Text extract
/---
All of our services SLIs and SLOs are defined using jsonnet in
what we call the metrics-catalog
where we specify a service and its SLIs/SLOs. For example, the web-pages
service has an apdex SLO of 99.5%
and multiple SLIs such as loadbalancer,
go server,
and time to write HTTP headers.
Having these in code we can automatically generate Prometheus recording rules
and alerting rules
following multiple burn rate alerts.
Every time we start burning through our 30-day error budget for an SLI too fast
we page the SRE on-call to investigate and solve the problem.

This setup has been working well for us for over two years now, but one big
pain point remained when there was a service-wide degradation. The SRE on-call
was getting paged for every SLI associated with a service or its
downstream dependencies, meaning they can get up to 10 pages per service since
the service has 3-5 SLIs on average and we also have regional and canary SLIs.
This gets very distracting, it's stress-inducing, and it also doesn't let the
on-call focus on solving the problem but just acknowledges pages. For example
below we can see the on-call getting paged 11 times in 5 minutes for the same
service.

web-pages alert storm

What is even worse is when we have a site-wide outage, where the on-call can
end up getting 50+ pages because all services are in a degraded state.
\---
Requirements
A – Name every SLI that the SLO alerting passage gives for the web-pages service.
B – Write the next part of the SLO alerting passage, picking up after its final sentence about site-wide outages.

Dataset records
/---
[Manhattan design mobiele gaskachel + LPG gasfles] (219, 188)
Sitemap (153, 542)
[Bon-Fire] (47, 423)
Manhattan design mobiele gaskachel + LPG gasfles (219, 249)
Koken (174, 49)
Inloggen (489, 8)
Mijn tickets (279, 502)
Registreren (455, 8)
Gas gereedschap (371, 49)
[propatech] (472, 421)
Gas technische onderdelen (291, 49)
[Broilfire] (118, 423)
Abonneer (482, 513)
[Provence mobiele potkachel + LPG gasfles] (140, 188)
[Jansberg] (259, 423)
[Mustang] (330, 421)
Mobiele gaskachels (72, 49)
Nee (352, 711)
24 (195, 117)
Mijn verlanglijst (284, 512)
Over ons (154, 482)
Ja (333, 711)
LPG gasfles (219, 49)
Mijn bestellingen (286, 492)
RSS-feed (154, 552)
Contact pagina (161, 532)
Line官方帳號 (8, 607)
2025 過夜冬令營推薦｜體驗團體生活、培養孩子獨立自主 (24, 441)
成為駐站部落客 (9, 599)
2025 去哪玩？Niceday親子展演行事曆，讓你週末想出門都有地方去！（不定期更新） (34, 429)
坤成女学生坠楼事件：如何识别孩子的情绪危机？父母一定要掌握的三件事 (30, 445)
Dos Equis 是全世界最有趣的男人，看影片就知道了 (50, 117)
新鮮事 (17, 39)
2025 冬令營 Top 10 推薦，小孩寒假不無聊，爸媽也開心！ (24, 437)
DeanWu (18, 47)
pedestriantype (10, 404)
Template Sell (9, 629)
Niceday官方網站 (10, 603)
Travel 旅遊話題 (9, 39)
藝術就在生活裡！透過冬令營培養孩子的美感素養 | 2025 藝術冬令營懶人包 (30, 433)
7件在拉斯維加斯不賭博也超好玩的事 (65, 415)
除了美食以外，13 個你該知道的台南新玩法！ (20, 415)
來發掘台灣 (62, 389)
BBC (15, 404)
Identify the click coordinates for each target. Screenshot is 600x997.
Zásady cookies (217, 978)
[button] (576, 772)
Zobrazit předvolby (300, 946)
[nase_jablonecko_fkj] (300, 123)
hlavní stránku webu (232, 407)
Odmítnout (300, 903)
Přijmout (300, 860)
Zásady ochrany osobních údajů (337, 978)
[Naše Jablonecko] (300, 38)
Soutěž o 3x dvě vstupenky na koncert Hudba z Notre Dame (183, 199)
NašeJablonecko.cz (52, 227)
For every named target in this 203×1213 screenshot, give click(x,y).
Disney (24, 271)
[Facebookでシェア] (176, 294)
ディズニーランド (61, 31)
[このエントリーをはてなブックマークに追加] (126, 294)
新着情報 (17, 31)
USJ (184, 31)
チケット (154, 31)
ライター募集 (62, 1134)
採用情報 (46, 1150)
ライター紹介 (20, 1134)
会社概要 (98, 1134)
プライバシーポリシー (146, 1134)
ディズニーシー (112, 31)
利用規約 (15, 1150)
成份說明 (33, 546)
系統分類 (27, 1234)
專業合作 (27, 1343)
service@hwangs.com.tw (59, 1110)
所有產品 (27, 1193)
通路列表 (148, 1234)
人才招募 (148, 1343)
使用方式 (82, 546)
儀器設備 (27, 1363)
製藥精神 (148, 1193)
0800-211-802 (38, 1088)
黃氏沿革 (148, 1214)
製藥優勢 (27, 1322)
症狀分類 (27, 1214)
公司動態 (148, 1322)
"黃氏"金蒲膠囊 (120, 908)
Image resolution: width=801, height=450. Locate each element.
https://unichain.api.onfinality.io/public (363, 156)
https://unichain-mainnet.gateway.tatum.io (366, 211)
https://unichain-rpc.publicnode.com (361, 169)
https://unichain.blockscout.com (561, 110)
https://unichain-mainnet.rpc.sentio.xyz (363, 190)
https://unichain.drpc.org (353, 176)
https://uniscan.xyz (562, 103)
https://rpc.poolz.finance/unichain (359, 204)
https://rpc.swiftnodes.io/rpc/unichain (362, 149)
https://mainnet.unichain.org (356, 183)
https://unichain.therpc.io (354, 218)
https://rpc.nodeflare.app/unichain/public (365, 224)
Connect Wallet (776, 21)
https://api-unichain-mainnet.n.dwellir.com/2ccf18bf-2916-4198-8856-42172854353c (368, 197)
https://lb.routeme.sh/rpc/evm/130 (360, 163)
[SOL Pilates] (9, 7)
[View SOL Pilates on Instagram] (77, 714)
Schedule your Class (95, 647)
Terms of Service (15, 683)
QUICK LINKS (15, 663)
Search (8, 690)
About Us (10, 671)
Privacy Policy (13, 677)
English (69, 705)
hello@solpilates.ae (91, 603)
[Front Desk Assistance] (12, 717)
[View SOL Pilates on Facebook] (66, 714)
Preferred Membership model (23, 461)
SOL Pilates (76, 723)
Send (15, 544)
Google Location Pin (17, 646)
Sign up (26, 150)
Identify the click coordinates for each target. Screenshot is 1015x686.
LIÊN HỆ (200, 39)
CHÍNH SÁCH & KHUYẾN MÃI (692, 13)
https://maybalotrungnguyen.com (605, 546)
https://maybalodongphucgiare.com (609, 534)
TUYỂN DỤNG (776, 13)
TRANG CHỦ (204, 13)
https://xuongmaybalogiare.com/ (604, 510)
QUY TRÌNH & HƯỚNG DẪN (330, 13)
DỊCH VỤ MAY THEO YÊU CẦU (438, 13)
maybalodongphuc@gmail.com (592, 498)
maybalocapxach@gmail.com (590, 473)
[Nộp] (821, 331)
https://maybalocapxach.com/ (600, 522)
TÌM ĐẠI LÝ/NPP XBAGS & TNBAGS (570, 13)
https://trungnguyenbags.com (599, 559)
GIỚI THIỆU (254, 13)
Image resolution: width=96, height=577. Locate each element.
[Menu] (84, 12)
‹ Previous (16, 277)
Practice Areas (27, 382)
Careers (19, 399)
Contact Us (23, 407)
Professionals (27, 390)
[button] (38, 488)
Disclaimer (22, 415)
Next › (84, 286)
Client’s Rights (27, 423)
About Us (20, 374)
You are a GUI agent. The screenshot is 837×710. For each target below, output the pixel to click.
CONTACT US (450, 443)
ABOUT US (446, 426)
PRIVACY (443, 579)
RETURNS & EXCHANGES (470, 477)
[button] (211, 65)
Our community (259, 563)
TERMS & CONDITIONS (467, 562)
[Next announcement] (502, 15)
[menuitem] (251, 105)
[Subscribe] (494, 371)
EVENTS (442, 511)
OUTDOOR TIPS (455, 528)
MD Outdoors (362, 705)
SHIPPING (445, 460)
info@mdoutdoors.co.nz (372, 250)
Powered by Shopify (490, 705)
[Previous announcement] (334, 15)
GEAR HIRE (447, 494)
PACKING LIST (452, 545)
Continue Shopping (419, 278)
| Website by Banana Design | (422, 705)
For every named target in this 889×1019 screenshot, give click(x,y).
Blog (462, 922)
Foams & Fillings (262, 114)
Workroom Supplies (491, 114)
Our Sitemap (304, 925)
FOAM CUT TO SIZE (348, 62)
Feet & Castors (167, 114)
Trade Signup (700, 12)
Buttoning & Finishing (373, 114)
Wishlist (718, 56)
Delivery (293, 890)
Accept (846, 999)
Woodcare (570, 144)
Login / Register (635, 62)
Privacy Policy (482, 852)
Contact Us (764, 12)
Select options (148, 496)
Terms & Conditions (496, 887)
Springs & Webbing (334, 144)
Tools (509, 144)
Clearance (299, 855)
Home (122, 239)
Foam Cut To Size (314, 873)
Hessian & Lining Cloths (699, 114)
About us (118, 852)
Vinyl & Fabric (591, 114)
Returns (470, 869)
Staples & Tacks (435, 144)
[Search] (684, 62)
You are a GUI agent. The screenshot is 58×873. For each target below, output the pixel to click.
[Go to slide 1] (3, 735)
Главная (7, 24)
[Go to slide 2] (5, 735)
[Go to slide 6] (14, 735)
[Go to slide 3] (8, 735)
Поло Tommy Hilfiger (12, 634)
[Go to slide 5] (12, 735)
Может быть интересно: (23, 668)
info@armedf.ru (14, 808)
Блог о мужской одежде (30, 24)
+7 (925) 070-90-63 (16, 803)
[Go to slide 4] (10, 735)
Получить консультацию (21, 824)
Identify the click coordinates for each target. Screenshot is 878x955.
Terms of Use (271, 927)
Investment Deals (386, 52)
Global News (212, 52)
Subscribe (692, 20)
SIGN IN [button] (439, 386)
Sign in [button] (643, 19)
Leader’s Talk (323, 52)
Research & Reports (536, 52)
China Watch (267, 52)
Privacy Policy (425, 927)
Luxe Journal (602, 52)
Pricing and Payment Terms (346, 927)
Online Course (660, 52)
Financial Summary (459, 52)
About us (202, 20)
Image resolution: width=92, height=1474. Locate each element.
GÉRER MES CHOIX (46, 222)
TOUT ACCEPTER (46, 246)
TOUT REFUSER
\---
Task answers
A – loadbalancer, go server, time to write HTTP headers

B –
site wide outage alert storm

It was a big problem for the quality of life for the on-call and we needed to
fix this. We started doing some research on how to best solve this problem and
opened an issue to document all possible
solutions
.
After some time we decided to go with grouping alerts by service and
introducing service dependencies for alerting/paging.

Group alerts by service

The smallest and most effective iteration was to group the alerts by the
service. Taking the previous example where the web-pages service paged the
on-call 11 times, it should have only paged the on-call once, and shown
which SLIs were affected. We use Alertmanager for
all our alerting logic, and this already had a feature called
grouping
so we could group alerts by labels.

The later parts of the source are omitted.